- Opening title
- Episode no.: Season 6 Episode 17
- Directed by: Ken Loach
- Written by: David Mercer
- Original air date: 1 March 1967

= In Two Minds =

1967 episode of British TV series The Wednesday Play

"In Two Minds" is a television play by David Mercer commissioned for The Wednesday Play (BBC1) anthology drama series. First transmitted on 1 March 1967, it was directed by Ken Loach and produced by Tony Garnett and features Anna Cropper in the lead role.

==Outline and production==
The play depicts the experiences of Kate Winter, a young woman with schizophrenia, and her experiences with the medical professionals who attempt to care for her in a mental hospital. She is shown being given Electroconvulsive therapy (ECT) as a clinical treatment and being discussed at a lecture for medical students.

In Two Minds was influenced by the ideas of R. D. Laing expressed in his co-authored book, Sanity and Madness in the Family. Attempting to demonstrate that schizophrenia lacks an organic basis in the brain, Laing believed that the family had the potential to make people mentally ill. Mercer and producer Tony Garnett were introduced to Laing and his colleague David Cooper, by the theatre critic Kenneth Tynan; Laing and Cooper served as official consultants on the project.

It is the earliest of Loach's television works to be shot entirely on location, without any use of the television studio. Loach's previous Wednesday Play, Cathy Come Home, contains five brief scenes which were shot electronically. By the time In Two Minds was in production, an agreement had been reached between Equity, the actors' union, and the BBC to allow the shooting of drama entirely on film in the conventional manner.

==Cast==
- Anna Cropper as Kate Winter
- Brian Phelan as interviewing doctor
- George A. Cooper as Mr. Winter
- Helen Booth as Mrs. Winter
- Christine Hargreaves as Mary Winter
- Peter Ellis as Jake
- Adrienne Frame as hairdresser
- Bill Hays as man at the rehearsal room
- Vickery Turner as woman at the rehearsal room
- Yvonne Quenet as girl in the bar
- Neville Smith as man at the pub
- Malcolm Taylor as man at the pub
- Patrick Barr as consultant
- George Innes as Paul Morris
- Anne Hardcastle as doctor
- Edwin Brown as Mental Warfare officer
- Eileen Colgan as sister
- Julie May as nurse

==Response==
The play gained mixed response from psychiatrists at the time of its first broadcast, with some arguing that Kate is depressed and hysterical rather than truly schizophrenic.
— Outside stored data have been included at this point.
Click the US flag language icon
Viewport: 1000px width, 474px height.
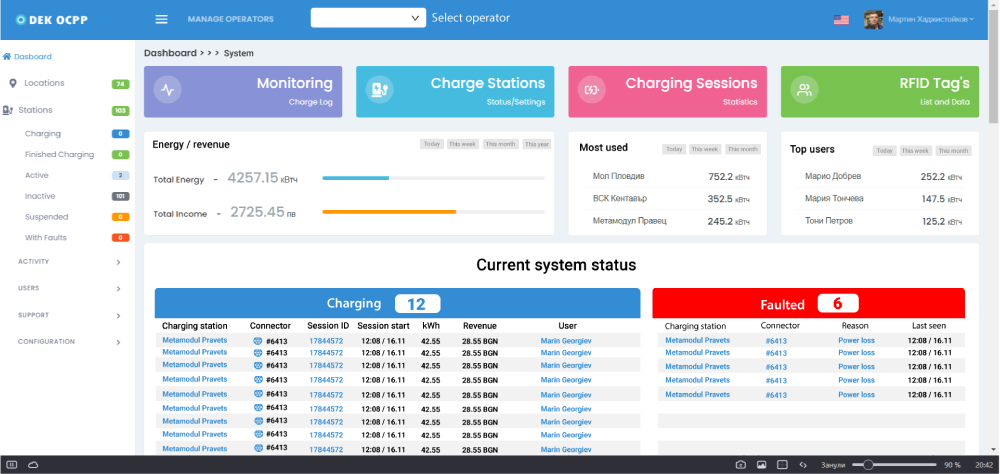[x=841, y=19]
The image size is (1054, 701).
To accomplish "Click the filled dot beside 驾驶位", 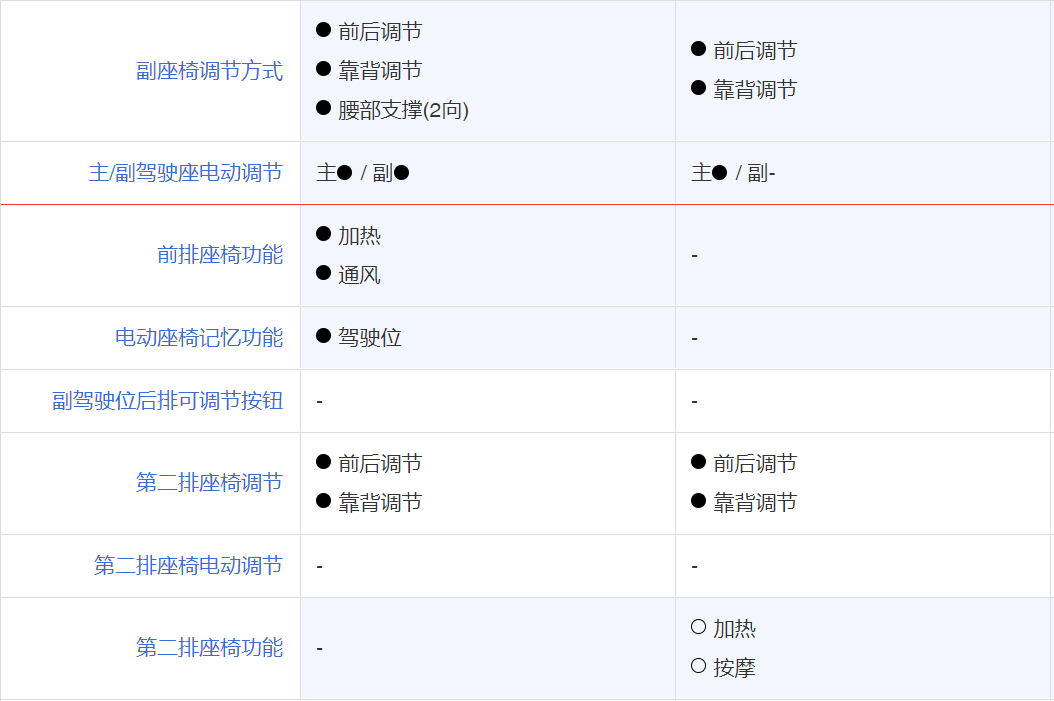I will [x=323, y=335].
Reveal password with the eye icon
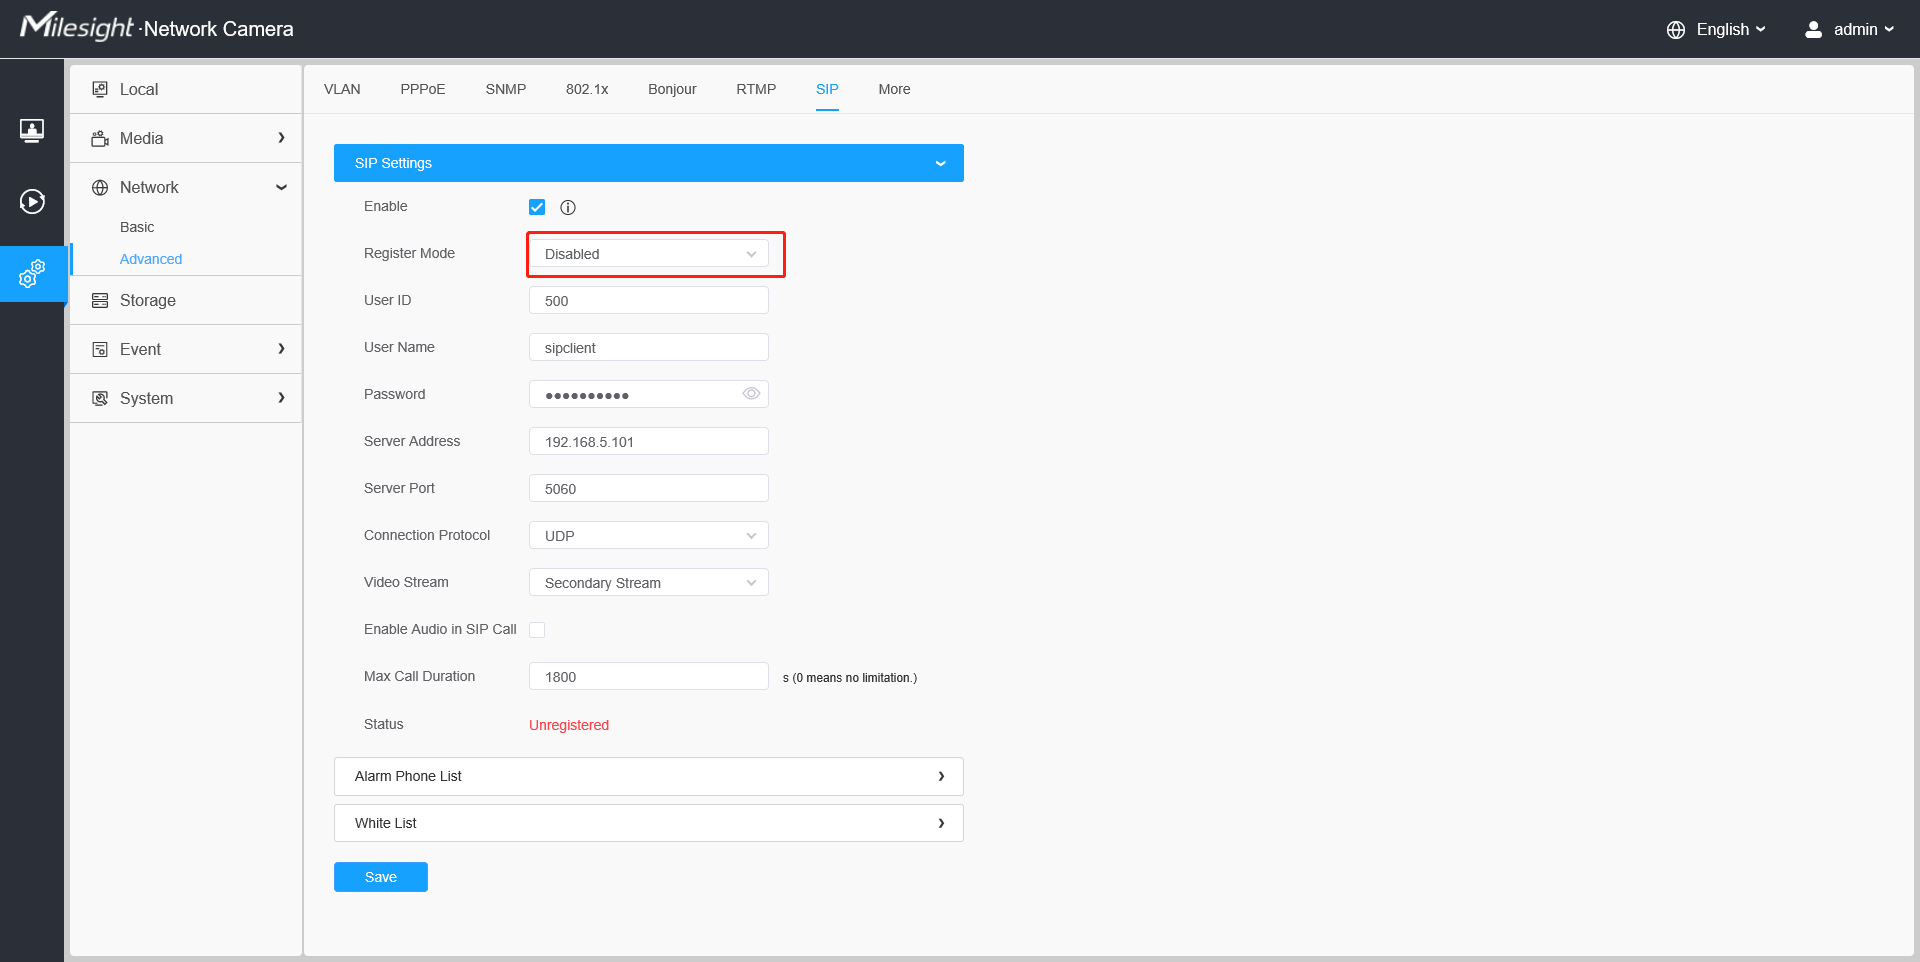The height and width of the screenshot is (962, 1920). coord(751,394)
In his review for The Listener, the novelist Anthony Burgess felt the play had not found a resolution for Kate's problems and found the form of the play problematic. Despite accusing the whole Wednesday Play series as being 'anti-art,' he wrote that In Two Minds "was better than art because it was so real".

Conversely, within the BBC Drama department, the play had led to intense discussions between producer Tony Garnett and department head Sydney Newman over its status as drama and its veracity.

Television critic Anthony Hayward wrote that Cropper displayed "a rollercoaster of emotions, from breaking down on pondering her dilemma to giving a beaming smile, eyes sparkling, while recalling an ex-boyfriend. At times, she talks as if 'Kate' is another person."

==Legacy==
In Two Minds won the Writers' Guild Award for the Best Television Play of 1967. It is included in the Ken Loach at the BBC 6 DVD box set.

Family Life (1971), again directed by Loach and with a screenplay by Mercer, is a feature film remake of this television play.